━━━ Excerpted passage ━━━

6. THE INFAMOUS "REORG"
       IVC faculty brought their concerns about the rumors to Mathur, who responded by assuring them that no such change would be contemplated, at least until faculty returned after the summer holidays. (This assurance was expressed in writing.) In fact, when Mathur offered these assurances, he had already instructed his Vice President of Instruction (VPI), Terry Burgess, to design a district reorganization that would eliminate chairs in favor of deans. (Source: various legal declarations.) Then, in mid-July, to the surprise of many, the Board Majority met in closed session and reorganized the district, eliminating faculty chairs at IVC and replacing them with Old Guard-targeted deans from Saddleback College. The reorganization closely followed the plan designed by Burgess under Mathur's direction. The “Reorg” eventually proved to be unworkable and expensive, requiring periodic restructuring, adding to a general sense of administrative instability. The situation was made worse by the low quality of many new administrative hires, some of whom managed to generate public relations nightmares, as when Dean Poindexter was involved in fracases and Dean Gensler was revealed to be pursuing The "Howard Hilton," an absurd $800 million complex, complete with Hilton Hotel, at IVC. The July 1997 Reorg, which occurred in closed session, again ran afoul of the Brown Act, which does not include “reorganization” as among allowable closed session topics. 

A few months later, in yet another violation of the Brown Act, Mathur was appointed permanent President of Irvine Valley College. In the days leading up to that action, Trustee John Williams attempted to broker a deal with Trustee Lang and the rest of the Board Minority—a clear and extreme violation of the open meetings law, which forbids secret communications between board members. During this period, two “Brown Act” lawsuits were filed by IVC philosophy instructor Roy Bauer, et al. So blatant were the violations that one judge spoke of the Board's "persistent and defiant misconduct." The district lost these suits and then lost the appeals.

━━━

_Task instructions_
1. From the passage on the district reorganization, extract the text between "A few months" and "lost the appeals.", inclusive.
2. In the passage on the district reorganization, what position did Terry Burgess hold?
3. Condense the paragraph of the passage on the district reorganization that begins "A few months later" into a short list, keeping its main facts.

━━━ Recorded data ━━━

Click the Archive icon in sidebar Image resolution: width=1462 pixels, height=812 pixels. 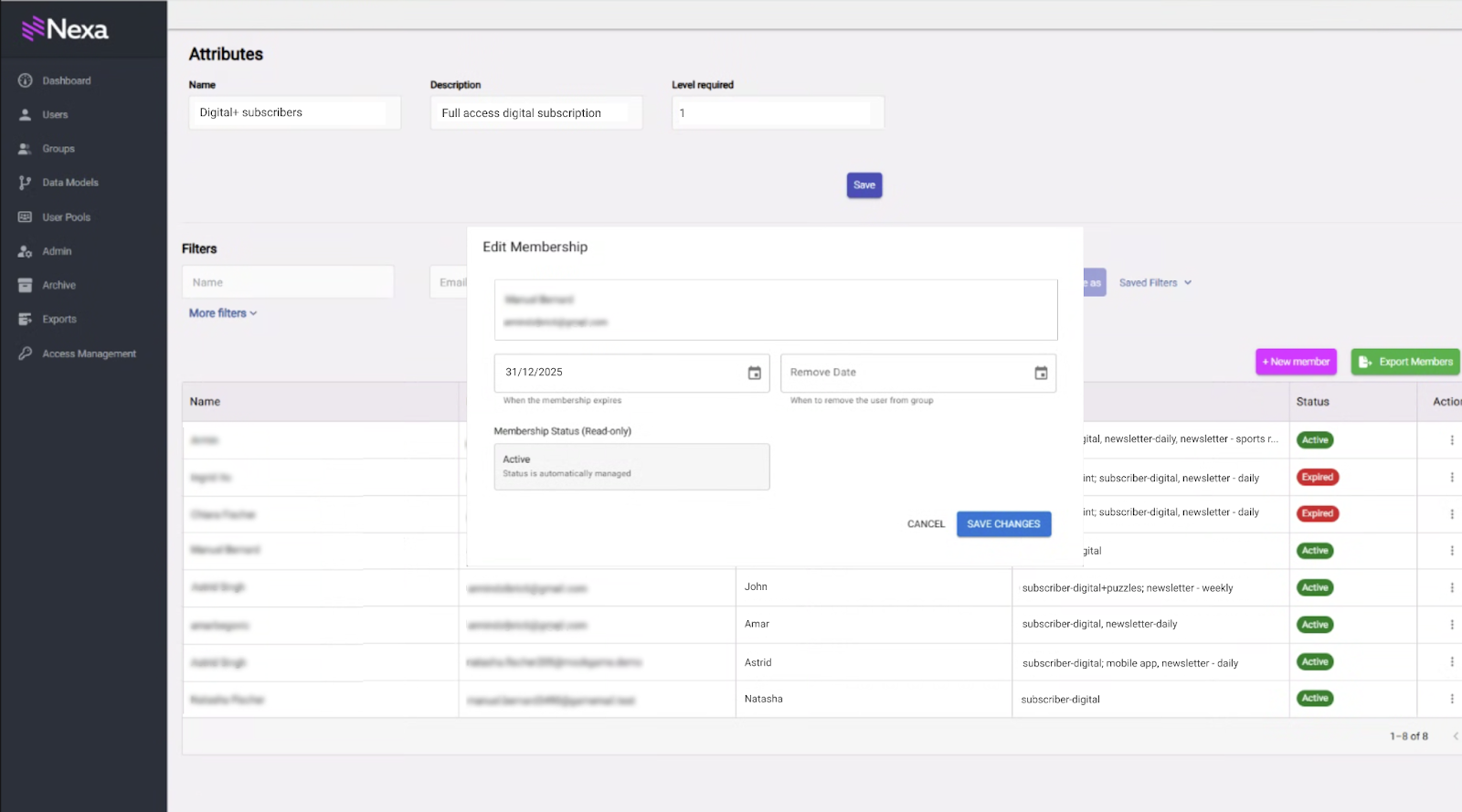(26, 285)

━━━
━━━ Recorded data ━━━

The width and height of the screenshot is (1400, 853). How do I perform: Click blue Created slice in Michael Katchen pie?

━━━

_Written responses_
1.
A few months later, in yet another violation of the Brown Act, Mathur was appointed permanent President of Irvine Valley College. In the days leading up to that action, Trustee John Williams attempted to broker a deal with Trustee Lang and the rest of the Board Minority—a clear and extreme violation of the open meetings law, which forbids secret communications between board members. During this period, two “Brown Act” lawsuits were filed by IVC philosophy instructor Roy Bauer, et al. So blatant were the violations that one judge spoke of the Board's "persistent and defiant misconduct." The district lost these suits and then lost the appeals.

2. Vice President of Instruction (VPI)

3.
- A few months later, Mathur was appointed permanent President of Irvine Valley College, which was another violation of the Brown Act.
- Beforehand, Trustee John Williams tried to broker a deal with Trustee Lang and the rest of the Board Minority, which violated the open meetings law against secret communications between board members.
- IVC philosophy instructor Roy Bauer, et al., filed two "Brown Act" lawsuits.
- One judge spoke of the Board's "persistent and defiant misconduct."
- The district lost the suits and then lost the appeals.